The British submarines prowled for Argentine ships outside the Total Exclusion Zone. On the afternoon of the 1st May, H.M.S. Conqueror sighted the General Belgrano and its escort of two Exocet equipped destroyers, this was a pre-eminent threat to the task force and on the 2nd May, the War Cabinet cleared the Conqueror to remove the Belgrano from the theatre. H.M.S. Conqueror fired a pattern of torpedoes from around 2,000 yards and scored two hits. The Argentine cruiser sunk rapidly, the loss of one of its most prestigious units probably caused the Argentine navy to recall its other units including an aircraft carrier to port.
Argentine air attacks on 2nd May claimed the Sheffield with an Exocet missile, her Sea Dart system was unable to track and shot down because of its deficiency in engaging low-level targets. A submarine was thought to be in the area at the same time and no chances were taken, Yarmouth firing her Anti-submarine mortars. Sheffield was abandoned, her crew transferred to the Arrow, 21 men had died in the attack. This was Britain's first large lose of life in the conflict. The ship drifted for three days before she was reboarded and towed away. In a rising sea, she listed helplessly and sank. On the 10th May, Alacrity detected and fired on a ship. The 3,900 ton Islas de los Estados sank immediately as the first round probably hit fuel supplies.

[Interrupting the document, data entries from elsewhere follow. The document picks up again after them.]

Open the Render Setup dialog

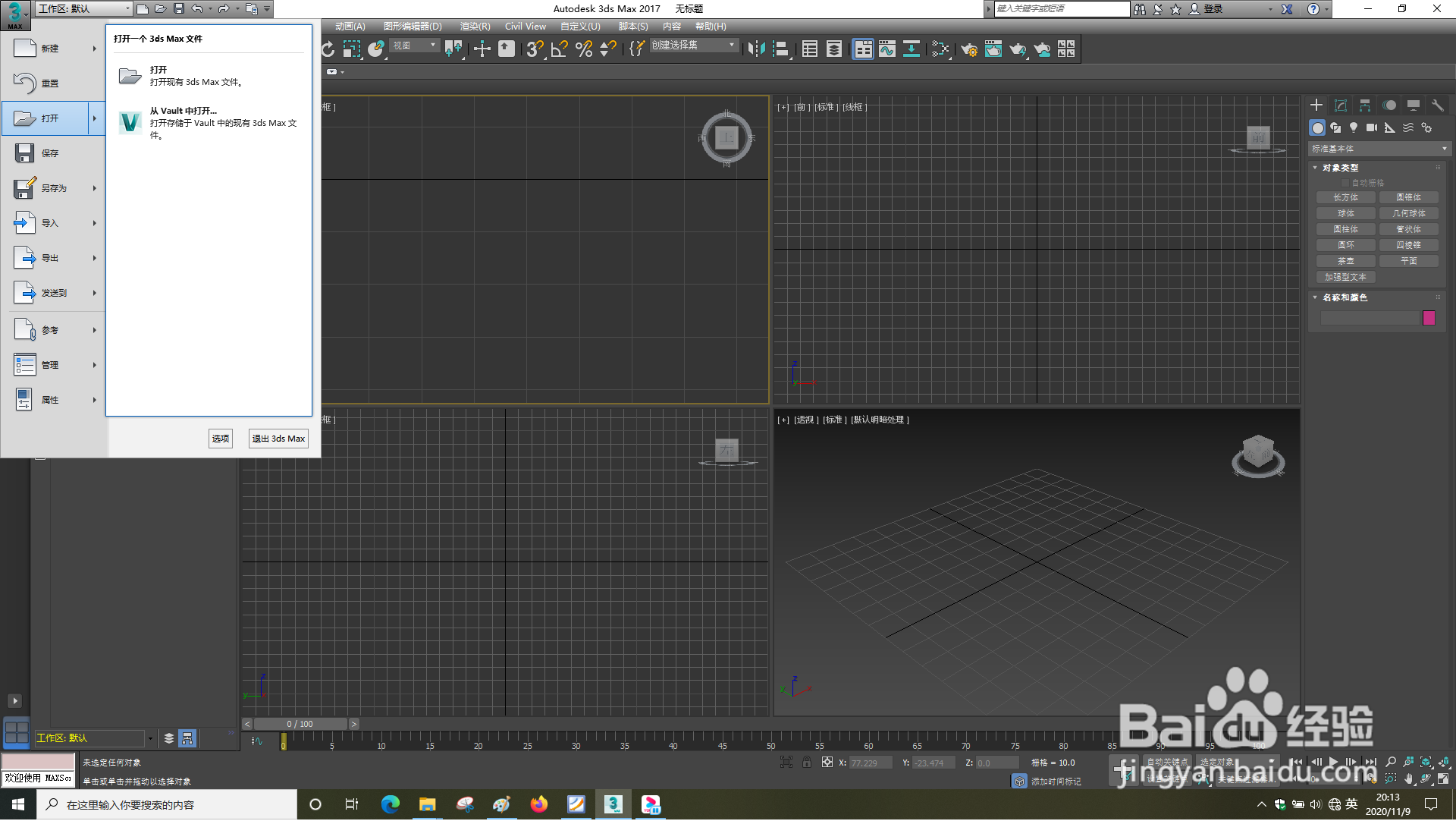click(x=971, y=49)
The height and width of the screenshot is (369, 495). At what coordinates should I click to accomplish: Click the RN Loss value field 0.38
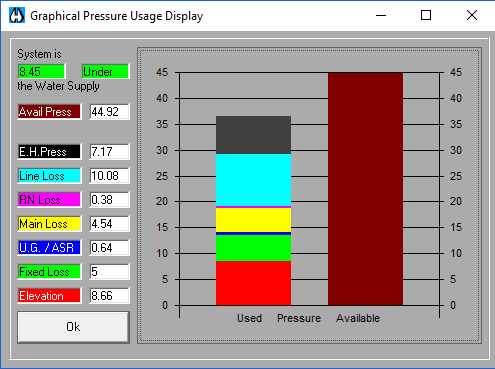[109, 200]
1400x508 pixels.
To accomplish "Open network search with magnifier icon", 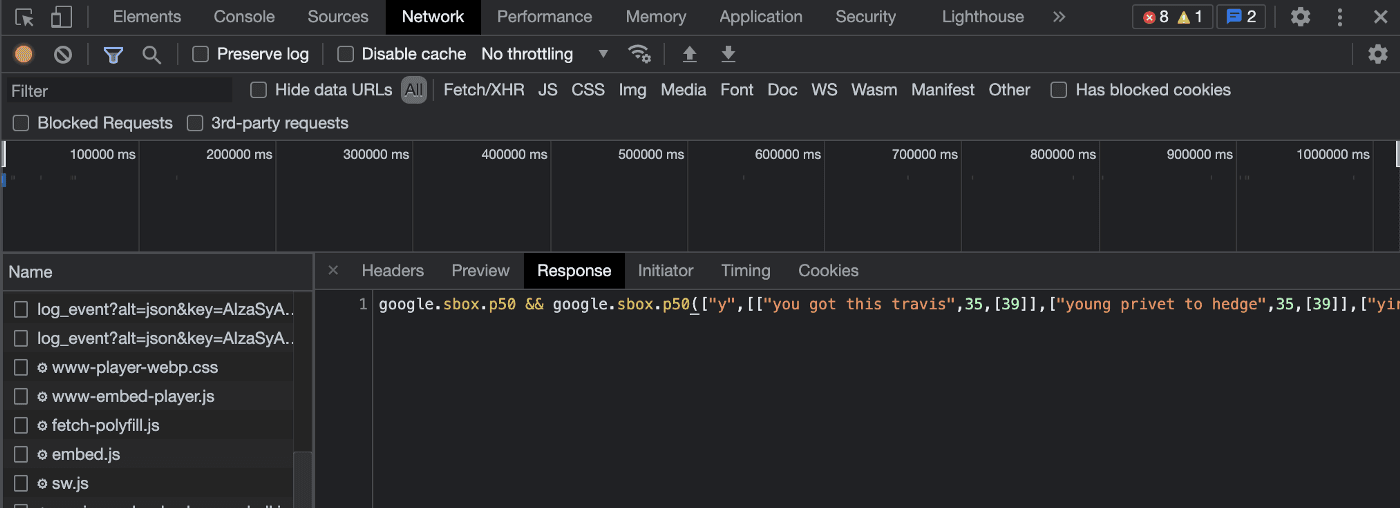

On 12th May, H.M.S. Brilliant a Type 22 Frigate, equipped with the potent Sea Wolf point-defence missile system, blew two Argentine skyhawks out of the sky and forced a third into the sea. A second wave got through due to a fault in Brilliants' Sea Wolf system and hit Glasgow, the bomb however, passed right through the ship without exploding. Taking on water, Glasgow retired to make temporary repairs and stayed on station for a further three weeks before returning home. A third attack was met by Harriers, from which they broke off and turned for home. Throughout all of these actions, the ships refuelled every other day from the fleet of supply ships kept out of range of the enemy's aircraft east of the Falklands.

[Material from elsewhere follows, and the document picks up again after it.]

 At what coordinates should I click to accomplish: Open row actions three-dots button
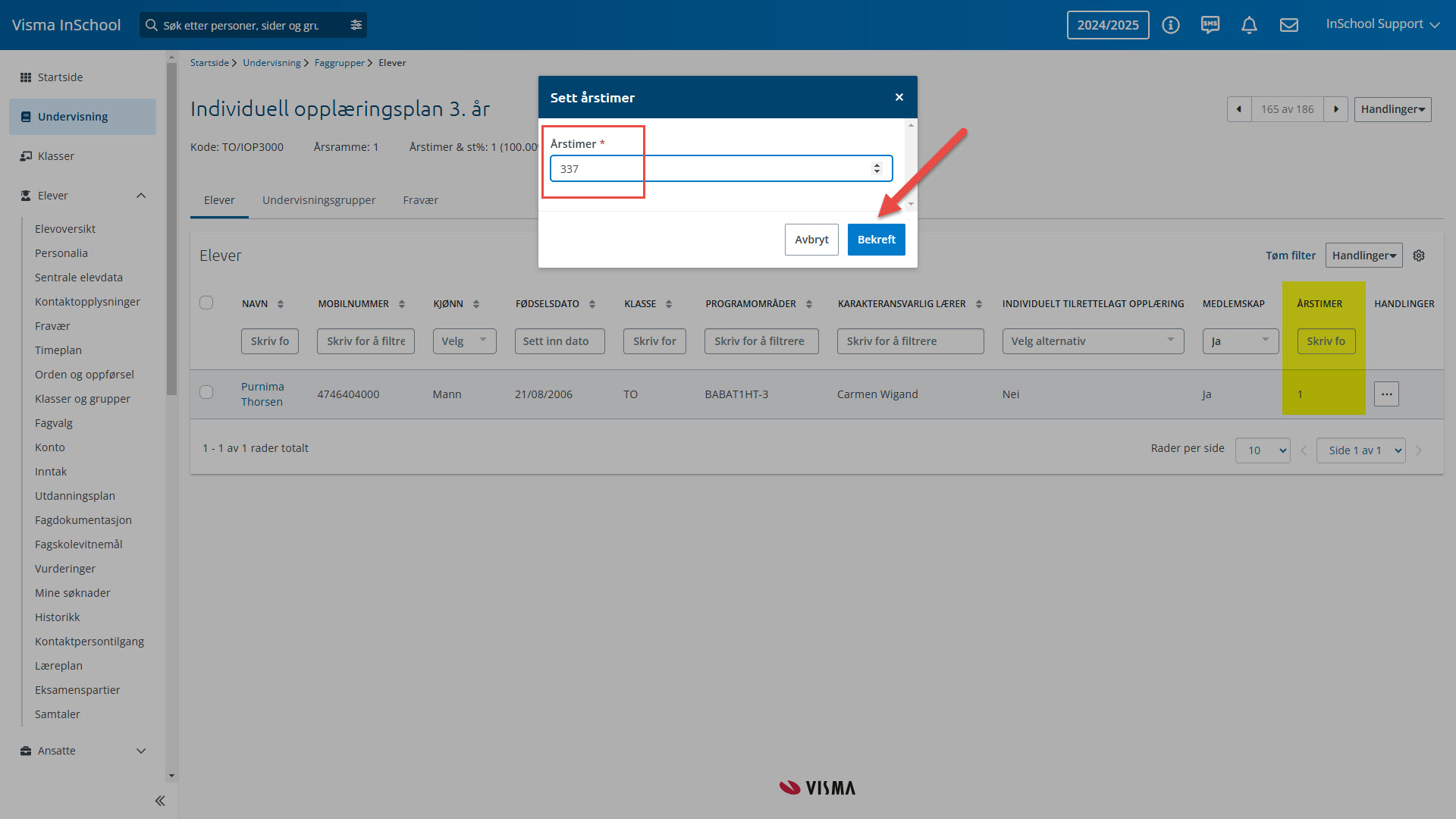coord(1386,394)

In mid-May Harriers bombed and strafed two Argentine supply ships. The Task Force was strengthened when the Amphibious group arrived bringing with it RAF Harrier GR3s. Every requisitioned ship carrying Marines or Army troops bristled with weaponry in place against air attack, Blowpipe SAMS, Bofors, machine guns were all readied. They arrived on 15-18th May, and the 19th saw more Harriers arriving following air-refuelled flights all the way from Ascension Island.
The Navy landed the ground forces in the early hours of Friday, 21th May in San Carlos water. As the troops crossed the Falklands, the air attacks continued against the Task Force and the 21st May saw the Ardent sunk, followed by the Antelope on the 24th and Coventry on the 25th in the San Carlos area. A second landing at Bluff Cove was costly, Argentine aircraft destroyed the landing ships Sir Galahad and Sir Tristram between the 4th and 8th of June.

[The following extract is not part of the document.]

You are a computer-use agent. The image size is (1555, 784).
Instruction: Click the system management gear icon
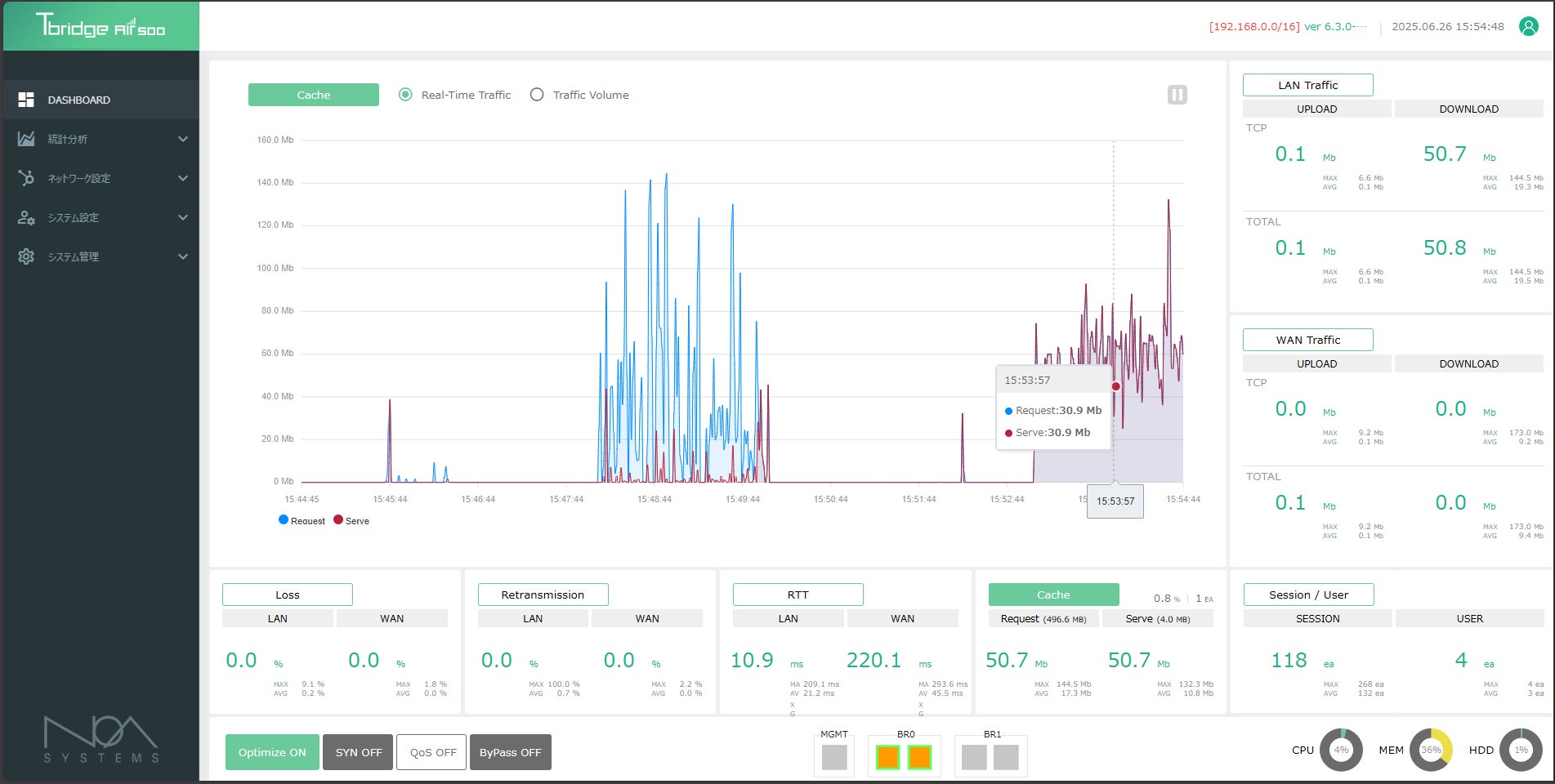[x=26, y=256]
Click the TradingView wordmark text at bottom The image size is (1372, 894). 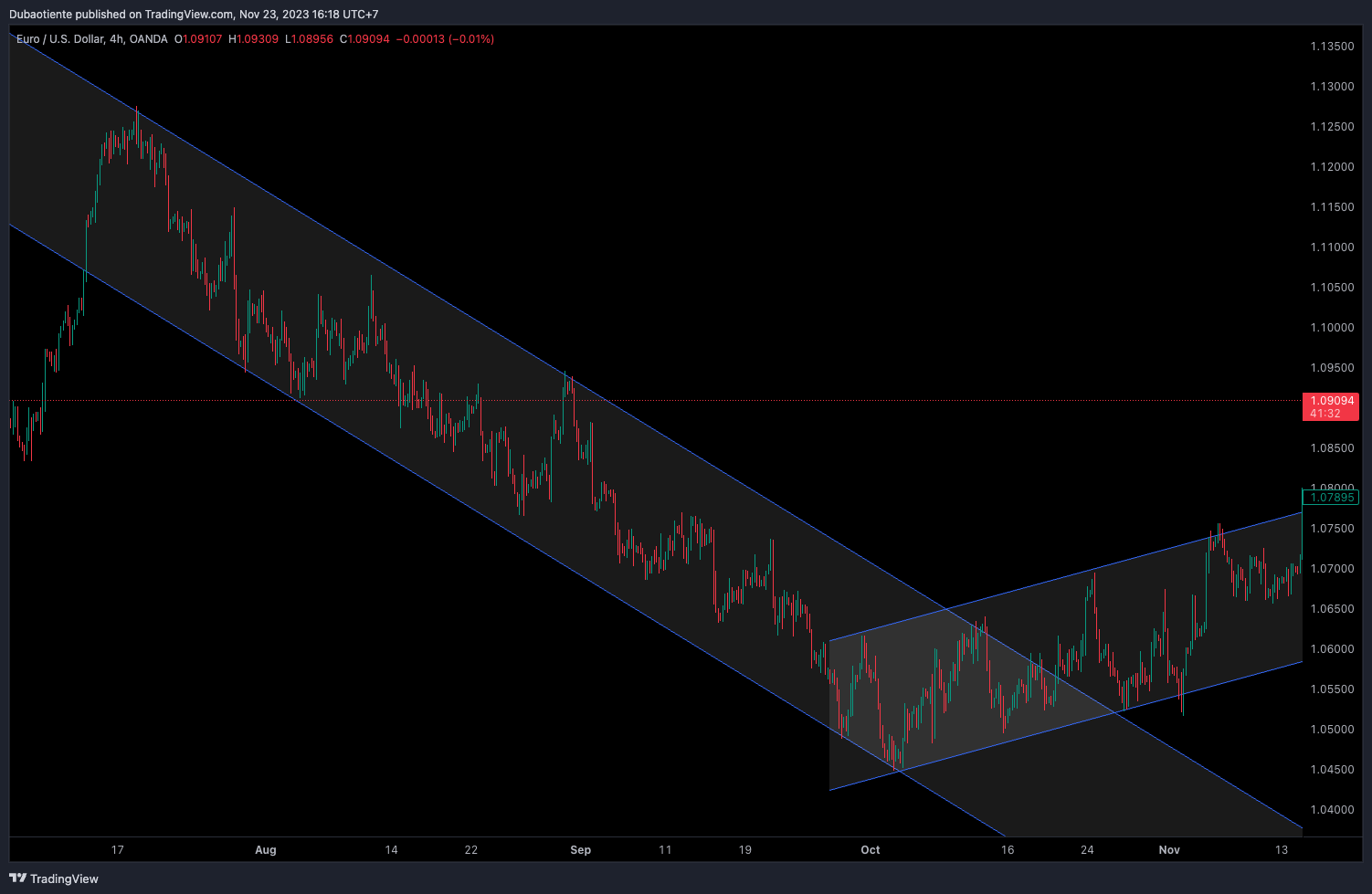coord(64,878)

With the fall of Port Stanley the Argentine invasion was at an end, for a terrible price to the Royal Navy. Five warships and one civilian ship sunk, Eleven warships damaged in varying degrees. The campaign had cost the British 255 men killed and 777 wounded.
Please note that we have only touched the surface of the Falklands Sea War and will be adding more information to this site as time permits.